Marshall said in a 2012 interview with Art + Auction that “it is possible to transcend what is perceived to be the limitations of a race-conscious kind of work. It is a limitation only if you accept someone else’s foreclosure from the outside. If you plumb the depths yourself, you can exercise a good deal of creative flexibility. You are limited only by your ability to imagine possibilities.”
Marshall was born in Alabama in 1955, and grew up in Watts, Los Angeles. He is a 1978 graduate of the Otis College of Art and Design and currently lives and works in Chicago.
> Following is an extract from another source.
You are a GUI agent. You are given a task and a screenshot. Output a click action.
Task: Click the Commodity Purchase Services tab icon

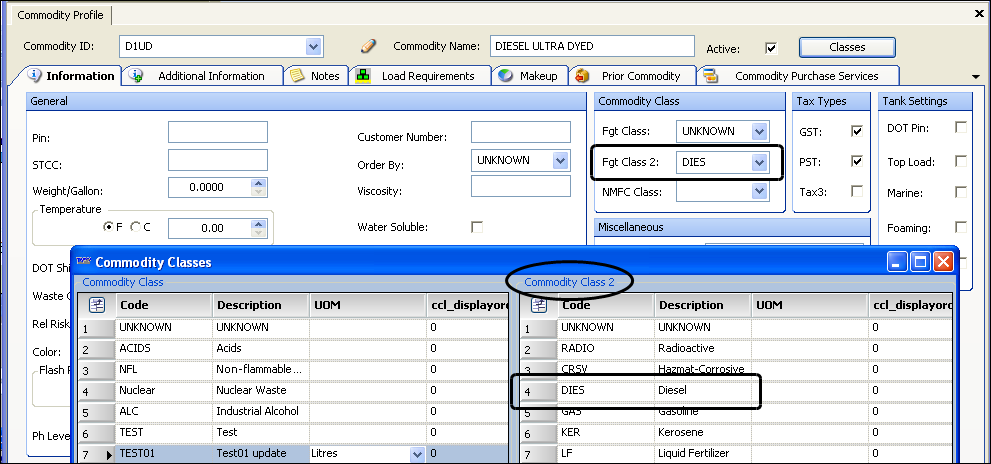pyautogui.click(x=711, y=76)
In his PBS Art21 special, Marshall says, “You can’t be born in Birmingham, Alabama, in 1955 and grow up in South Central [Los Angeles] near the Black Panthers headquarters, and not feel like you’ve got some kind of social responsibility. You can’t move to Watts in 1963 and not speak about it. That determined a lot of where my work was going to go…”
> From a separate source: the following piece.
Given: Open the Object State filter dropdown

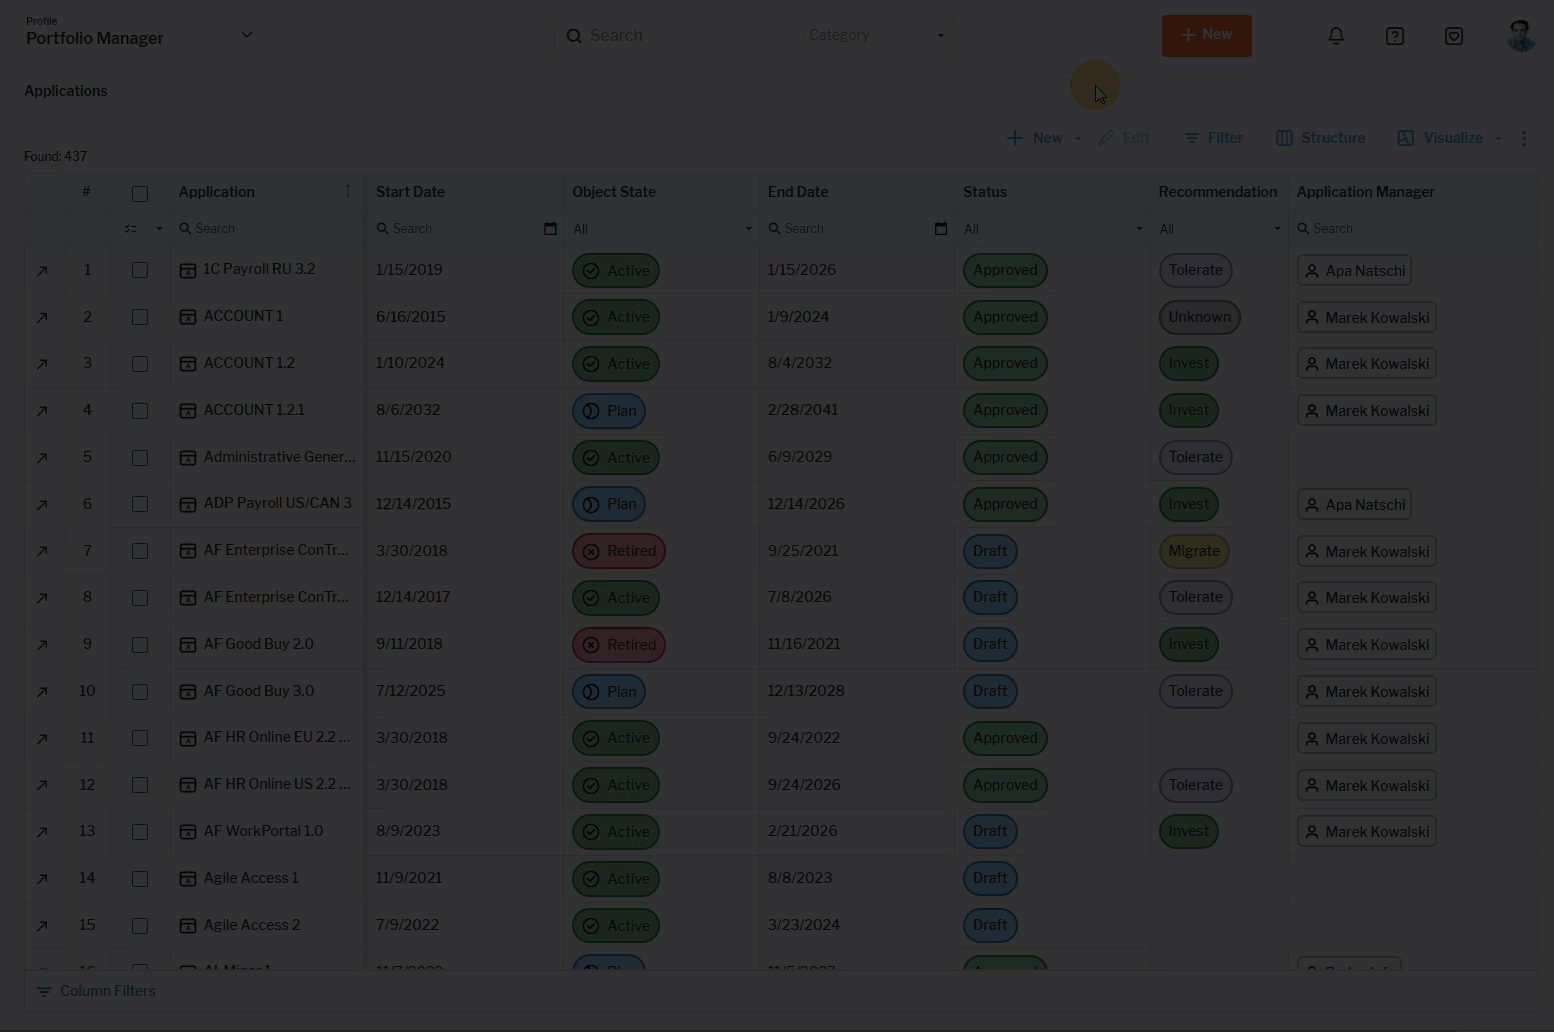Looking at the screenshot, I should pos(661,229).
Kerry James Marshall: In the Tower was recently on view at the National Gallery of Art, Washington, DC (2013). Other recent solo exhibitions include Kerry James Marshall: Painting and Other Stuff, organized by the Museum van Hedendaagse Kunst Antwerpen, Belgium, traveling to the Kunsthal Charlottenborg, Denmark; Antoni Tapies Foundation, Barcelona and the Museo Nacional Centro de Arte Reina Sofia, Madrid.
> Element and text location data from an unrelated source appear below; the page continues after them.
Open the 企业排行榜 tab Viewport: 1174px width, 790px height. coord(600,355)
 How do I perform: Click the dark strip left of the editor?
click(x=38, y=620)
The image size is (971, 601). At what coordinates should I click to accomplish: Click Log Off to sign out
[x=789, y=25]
Marshall has work in numerous public collections including the Museum of Modern Art, New York; the Whitney Museum of American Art, New York; The Studio Museum in Harlem, New York; the Metropolitan Museum of Art, New York; the Walker Art Center, Minneapolis; the National Gallery of Art, Washington, DC; Los Angeles County Museum of Art; Birmingham Museum of Art; San Francisco Museum of Modern Art; Art Institute of Chicago; Museum of Contemporary Art Chicago; and the Museum of Fine Arts, Boston. He is the recipient of several awards, grants and fellowships including the MacArthur genius grant in 1997. Kerry James Marshall will be exhibiting in this year's 2015 Venice Biennale: All the World's Futures, May 9 - November 22, 2015.